What results is a cluttered combination of three genres – the coming of age story, the historical bystander piece and the political thriller. Adam, handled competently and realistically by Cameron Bright, is presented as a typical teenager, mischievous, naïve and, of course, very horny. It’s by virtue of the latter that he takes up with Catherine Caswell, a neighbor, whom he discovers by spying from his window and gets close to by taking on a yard work project. Caswell is a marked woman in these straight-laced times, a leggy, blond divorcée, dabbling in abstract art and LSD and apparently functioning as JFK’s local backup for Marilyn Monroe. This injection of a political element, which is only hinted at in the first two acts, is handled on a manner that borders on silly, the first indication of an inability to deal with important issues. Meanwhile, the older woman acts as a gatekeeper to a parallel world shockingly different from the Stafford’s ordered bourgeois house, one filled with free jazz, Eastern decor and lurking CIA agents.

While the intrigue of Caswell’s affair hovers just above the action, the film mostly operates in the standard form of a specific brand of coming of age story. The older woman functions as both a surrogate mother and a sexual paragon for Adam’s introduction to manhood, which takes physical shape via a young girl in his suspiciously colorful class. But its not long before Adam’s busy hands drive off his love interest and he turns his full attention on Caswell, tilting the story into a creepily warped love triangle that pushes youthful curiosity too far, having Adam steal her diary, sneak around in her house and watch through a closet-door, Blue Velvet style, as she has sex with an anonymous man. This fussing with taboo is pushed even further when the two briefly kiss in wake of JFK’s shooting, signaling that things have crossed over into leering melodrama.

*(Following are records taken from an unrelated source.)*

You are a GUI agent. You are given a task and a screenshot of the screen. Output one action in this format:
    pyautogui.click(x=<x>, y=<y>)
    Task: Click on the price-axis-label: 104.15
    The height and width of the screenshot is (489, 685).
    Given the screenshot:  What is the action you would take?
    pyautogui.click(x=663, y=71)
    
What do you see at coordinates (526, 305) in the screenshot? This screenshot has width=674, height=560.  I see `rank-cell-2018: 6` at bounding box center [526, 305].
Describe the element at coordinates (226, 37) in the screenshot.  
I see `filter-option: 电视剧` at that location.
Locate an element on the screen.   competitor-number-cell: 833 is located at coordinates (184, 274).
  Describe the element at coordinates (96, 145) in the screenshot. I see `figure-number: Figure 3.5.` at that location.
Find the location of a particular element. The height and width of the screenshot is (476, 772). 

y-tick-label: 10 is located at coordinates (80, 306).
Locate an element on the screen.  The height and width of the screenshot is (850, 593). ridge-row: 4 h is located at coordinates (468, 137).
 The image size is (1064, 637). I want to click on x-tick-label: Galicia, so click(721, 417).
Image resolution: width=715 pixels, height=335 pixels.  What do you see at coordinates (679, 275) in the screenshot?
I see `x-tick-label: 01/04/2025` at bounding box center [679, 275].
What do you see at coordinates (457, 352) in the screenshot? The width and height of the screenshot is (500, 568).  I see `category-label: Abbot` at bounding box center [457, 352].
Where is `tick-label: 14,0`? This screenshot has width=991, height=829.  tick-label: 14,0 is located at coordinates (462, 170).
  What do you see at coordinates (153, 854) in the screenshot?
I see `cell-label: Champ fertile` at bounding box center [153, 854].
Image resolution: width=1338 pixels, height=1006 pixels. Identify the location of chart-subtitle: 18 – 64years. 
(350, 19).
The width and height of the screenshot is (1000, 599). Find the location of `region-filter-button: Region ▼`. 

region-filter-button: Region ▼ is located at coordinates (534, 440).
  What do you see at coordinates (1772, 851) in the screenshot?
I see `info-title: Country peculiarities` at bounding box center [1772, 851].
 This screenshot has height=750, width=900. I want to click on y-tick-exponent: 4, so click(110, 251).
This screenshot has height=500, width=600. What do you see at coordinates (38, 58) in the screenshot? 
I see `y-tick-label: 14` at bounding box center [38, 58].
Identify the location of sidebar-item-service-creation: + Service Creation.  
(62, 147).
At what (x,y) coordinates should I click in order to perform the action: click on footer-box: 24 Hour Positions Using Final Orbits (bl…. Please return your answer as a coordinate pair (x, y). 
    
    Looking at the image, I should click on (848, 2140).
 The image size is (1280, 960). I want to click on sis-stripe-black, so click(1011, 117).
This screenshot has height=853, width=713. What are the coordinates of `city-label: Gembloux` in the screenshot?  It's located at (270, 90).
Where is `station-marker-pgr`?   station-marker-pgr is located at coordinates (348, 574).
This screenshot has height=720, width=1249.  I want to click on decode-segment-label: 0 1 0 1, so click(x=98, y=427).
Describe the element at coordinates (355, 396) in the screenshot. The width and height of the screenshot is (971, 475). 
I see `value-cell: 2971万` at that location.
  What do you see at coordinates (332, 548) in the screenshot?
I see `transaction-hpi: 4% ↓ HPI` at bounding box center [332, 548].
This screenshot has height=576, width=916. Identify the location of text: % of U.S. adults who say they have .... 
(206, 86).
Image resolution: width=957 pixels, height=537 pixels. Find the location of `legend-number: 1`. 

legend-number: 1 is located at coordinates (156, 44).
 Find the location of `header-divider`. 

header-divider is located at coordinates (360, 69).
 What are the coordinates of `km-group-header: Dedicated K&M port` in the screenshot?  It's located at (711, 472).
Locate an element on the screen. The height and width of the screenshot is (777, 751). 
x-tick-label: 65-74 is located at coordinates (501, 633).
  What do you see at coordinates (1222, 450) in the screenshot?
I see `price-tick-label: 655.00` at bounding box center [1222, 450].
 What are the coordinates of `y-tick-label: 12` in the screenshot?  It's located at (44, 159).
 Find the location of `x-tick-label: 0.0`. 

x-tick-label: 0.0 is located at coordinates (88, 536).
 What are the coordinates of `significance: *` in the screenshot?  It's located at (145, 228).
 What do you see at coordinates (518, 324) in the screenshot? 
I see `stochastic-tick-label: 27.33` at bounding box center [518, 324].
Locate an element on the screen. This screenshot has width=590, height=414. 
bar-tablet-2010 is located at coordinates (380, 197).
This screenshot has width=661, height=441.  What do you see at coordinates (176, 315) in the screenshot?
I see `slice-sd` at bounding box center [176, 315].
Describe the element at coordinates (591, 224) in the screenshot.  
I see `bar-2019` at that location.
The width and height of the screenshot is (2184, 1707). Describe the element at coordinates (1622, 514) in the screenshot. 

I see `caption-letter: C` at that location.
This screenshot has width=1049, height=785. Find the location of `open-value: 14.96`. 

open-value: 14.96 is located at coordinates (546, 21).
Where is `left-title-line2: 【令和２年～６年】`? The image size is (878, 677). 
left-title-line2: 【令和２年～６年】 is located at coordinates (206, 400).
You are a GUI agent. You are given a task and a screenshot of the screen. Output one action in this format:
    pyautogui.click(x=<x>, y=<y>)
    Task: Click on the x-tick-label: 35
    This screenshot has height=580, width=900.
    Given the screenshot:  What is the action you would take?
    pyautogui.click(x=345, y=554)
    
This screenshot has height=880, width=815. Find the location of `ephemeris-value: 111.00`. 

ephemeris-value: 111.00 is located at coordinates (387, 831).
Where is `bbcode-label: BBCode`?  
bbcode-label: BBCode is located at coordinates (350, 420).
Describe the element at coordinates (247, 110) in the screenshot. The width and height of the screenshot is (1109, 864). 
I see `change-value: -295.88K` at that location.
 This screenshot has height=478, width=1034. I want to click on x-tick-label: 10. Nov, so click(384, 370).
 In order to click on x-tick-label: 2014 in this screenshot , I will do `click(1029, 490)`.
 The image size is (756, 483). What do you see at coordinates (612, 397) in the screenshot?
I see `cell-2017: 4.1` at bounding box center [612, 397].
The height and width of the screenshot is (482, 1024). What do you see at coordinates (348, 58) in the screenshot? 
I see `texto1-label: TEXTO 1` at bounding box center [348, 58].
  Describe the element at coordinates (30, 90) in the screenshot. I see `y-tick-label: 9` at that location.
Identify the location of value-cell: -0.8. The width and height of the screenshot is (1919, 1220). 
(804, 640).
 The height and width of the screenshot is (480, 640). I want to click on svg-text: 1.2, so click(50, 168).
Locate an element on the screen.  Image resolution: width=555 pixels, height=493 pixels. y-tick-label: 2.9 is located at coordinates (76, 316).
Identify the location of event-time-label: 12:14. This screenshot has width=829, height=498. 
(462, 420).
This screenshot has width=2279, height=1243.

The stolen diary is used to bridge this aspect with the film’s disjointed ending, where the political subplot suddenly takes on primary significance. This all plays as sketchy and ridiculous, with the aforementioned CIA agents and a stereotypical Cuban expatriate dancing menacingly in a cloak and dagger ring around the no longer innocent Adam. Secrets are hinted at, threats are made, and by the end the film has gone farther than necessary to assure us that how serious it is.

There are some admirable traits: the use of color to distinguish Adam’s two worlds and some well-shot moments, like the heavily symbolic scene where lines of children returning from recess, shot from above, dissolve as the news of the assassination is spread. But it’s hard to care in an uninspired story whose grooves are so well worn and means so obviously tawdry. Form is dead, Caswell repeats again and again, a forced mantra that’s suggestive both of our protagonist’s newfound understanding of the world’s structure and the film’s strange, if unsuccessful, mixing of genre tropes.